**DATA**
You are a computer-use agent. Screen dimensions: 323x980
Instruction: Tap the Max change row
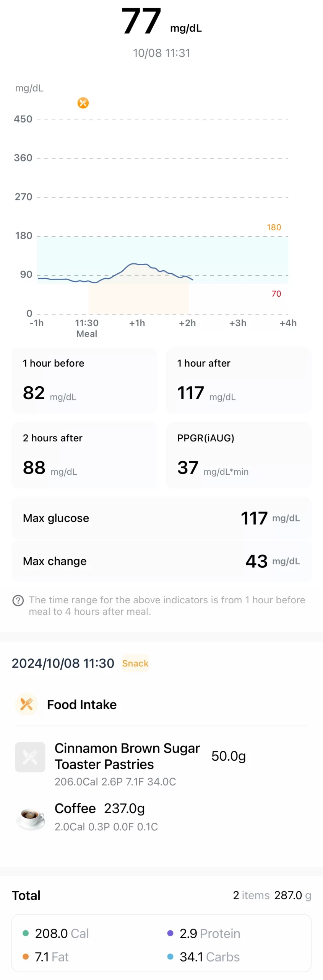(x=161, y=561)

==

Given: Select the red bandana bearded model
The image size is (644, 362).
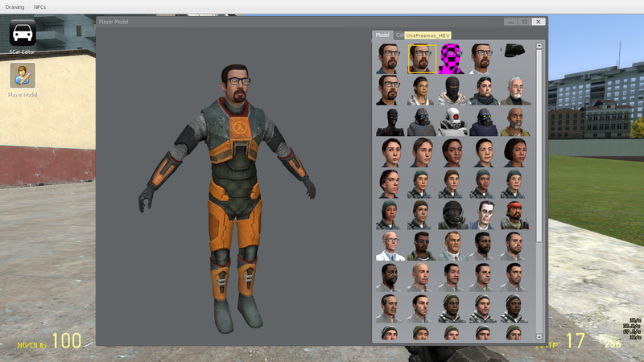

==

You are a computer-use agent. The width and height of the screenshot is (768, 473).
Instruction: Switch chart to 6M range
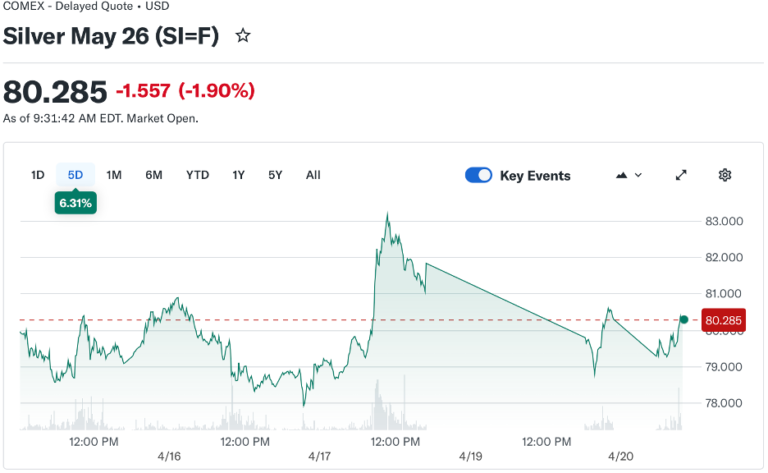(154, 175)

**TASK DESCRIPTION**
Only the number is wanted: how many lines of the material contain the word "agent"?

**RESULT FOR THIS EXERCISE**
2